Section 10. Contracts on behalf of WRB - CWAP must be approved by majority vote of the Board of Directors at a meeting at which a quorum is present. Contracts shall be executed by any two of the following officers: Chairman, Immediate Past-Chairman, Vice-Chairman, Secretary, Treasurer.
Section 11. Checks, drafts, orders, and other disbursements on behalf of WRB - CWAP shall be authorized as follows. Amounts of less than $500.00 may be executed by one of the following officers and shall be confirmed as valid at the next regular or special meeting of the Board of Directors: Chairman, Vice-Chairman, Secretary, Treasurer. Amounts of $500.00 or more shall receive approval by the Board of Directors prior to execution and shall be signed by two of the following officers: Chairman, Vice-Chairman, Secretary, Treasurer.
Article IV
Membership
Section 1. The membership of WRB - CWAP consists of volunteer members who subscribe to the basic purpose of the organization. Any person, corporation, partnership, organization, association, governmental entity, or other enterprise with an interest in WRB - CWAP may become a member of WRB - CWAP provided that the applicant or volunteer has pledged to pay such contributions as shall have been prescribed by the Board of Directors. A member is designated as being in good standing if the required contributions are paid up to date.

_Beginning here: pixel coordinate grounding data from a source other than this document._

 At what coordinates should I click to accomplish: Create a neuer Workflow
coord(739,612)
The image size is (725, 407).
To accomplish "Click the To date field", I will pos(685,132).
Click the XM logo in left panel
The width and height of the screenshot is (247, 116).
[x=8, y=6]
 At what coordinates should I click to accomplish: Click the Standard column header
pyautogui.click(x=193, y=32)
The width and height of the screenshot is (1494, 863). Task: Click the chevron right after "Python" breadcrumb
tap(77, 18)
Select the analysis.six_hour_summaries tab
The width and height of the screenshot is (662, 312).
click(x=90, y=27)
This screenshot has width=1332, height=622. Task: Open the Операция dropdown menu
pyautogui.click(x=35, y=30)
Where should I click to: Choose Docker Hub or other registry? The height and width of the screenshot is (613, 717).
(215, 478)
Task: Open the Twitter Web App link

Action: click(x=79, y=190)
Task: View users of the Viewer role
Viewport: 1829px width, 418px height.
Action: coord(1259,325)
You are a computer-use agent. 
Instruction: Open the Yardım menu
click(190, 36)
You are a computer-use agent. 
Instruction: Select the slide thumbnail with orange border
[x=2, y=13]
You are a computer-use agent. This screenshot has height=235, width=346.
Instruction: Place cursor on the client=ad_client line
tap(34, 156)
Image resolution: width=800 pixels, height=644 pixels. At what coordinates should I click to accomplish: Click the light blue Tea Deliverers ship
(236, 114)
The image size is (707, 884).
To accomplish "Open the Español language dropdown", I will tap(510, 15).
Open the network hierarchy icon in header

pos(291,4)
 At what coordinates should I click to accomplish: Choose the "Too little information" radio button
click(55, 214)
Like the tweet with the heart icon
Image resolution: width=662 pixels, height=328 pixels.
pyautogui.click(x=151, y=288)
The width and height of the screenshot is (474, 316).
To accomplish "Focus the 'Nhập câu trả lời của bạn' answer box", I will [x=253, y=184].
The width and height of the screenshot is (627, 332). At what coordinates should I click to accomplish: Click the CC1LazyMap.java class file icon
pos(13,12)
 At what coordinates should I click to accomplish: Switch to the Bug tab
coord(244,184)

Section 2. All members of WRB - CWAP are in the same class: volunteer members. Each membership confers one vote to that member. The vote may be exercised in person at the annual meeting election of the Board of Directors of WRB - CWAP.
Section 3. A subset of the volunteer members shall comprise the Advisory Board of Directors of WRB - CWAP. Positions on the Advisory Board are as follows:
The Chairman and Vice-Chairman of each of the three Warrior River Sub Basins as jurisdictioned by the Board of Directors, the Chairman and Vice-Chairman of the Board of Directors, and the Chairman of the Technical Subcommittee.
Section 4. The Board of Directors may, from time to time, establish contribution schedules that will give specific honorary titles to members of WRB - CWAP, based on the level of their financial or in-kind contributions to the organization.
Section 5. No member of WRB - CWAP shall be individually or personally liable to the creditors of WRB - CWAP for any indebtedness or liabilities of WRB - CWAP, and any and all creditors of WRB - CWAP shall look only to the assets of WRB - CWAP for the payment of any such indebtedness or liabilities.
Article V
Administration
Section 1. In the event of the dissolution of WRB - CWAP, any assets remaining after all debts and liabilities of WRB - CWAP have been paid or otherwise provided for shall be distributed to those other entities and organizations that the Board of Directors deems organized and operated for purposes similar to those of WRB - CWAP and that are recognized by the United States Internal Revenue Service as entities and organizations exempt from federal income tax under Internal Revenue Code 501(c)(3).
Section 2. The principal place of business of WRB - CWAP shall be in Jefferson County, Alabama or at such other place or places as may be designated from time to time by the Board of Directors.
Section 3. The fiscal year of WRB - CWAP shall begin on January 1st and shall end on December 31st, except that the initial fiscal year of WRB - CWAP shall begin on the date that the initial bank account of WRB - CWAP is established.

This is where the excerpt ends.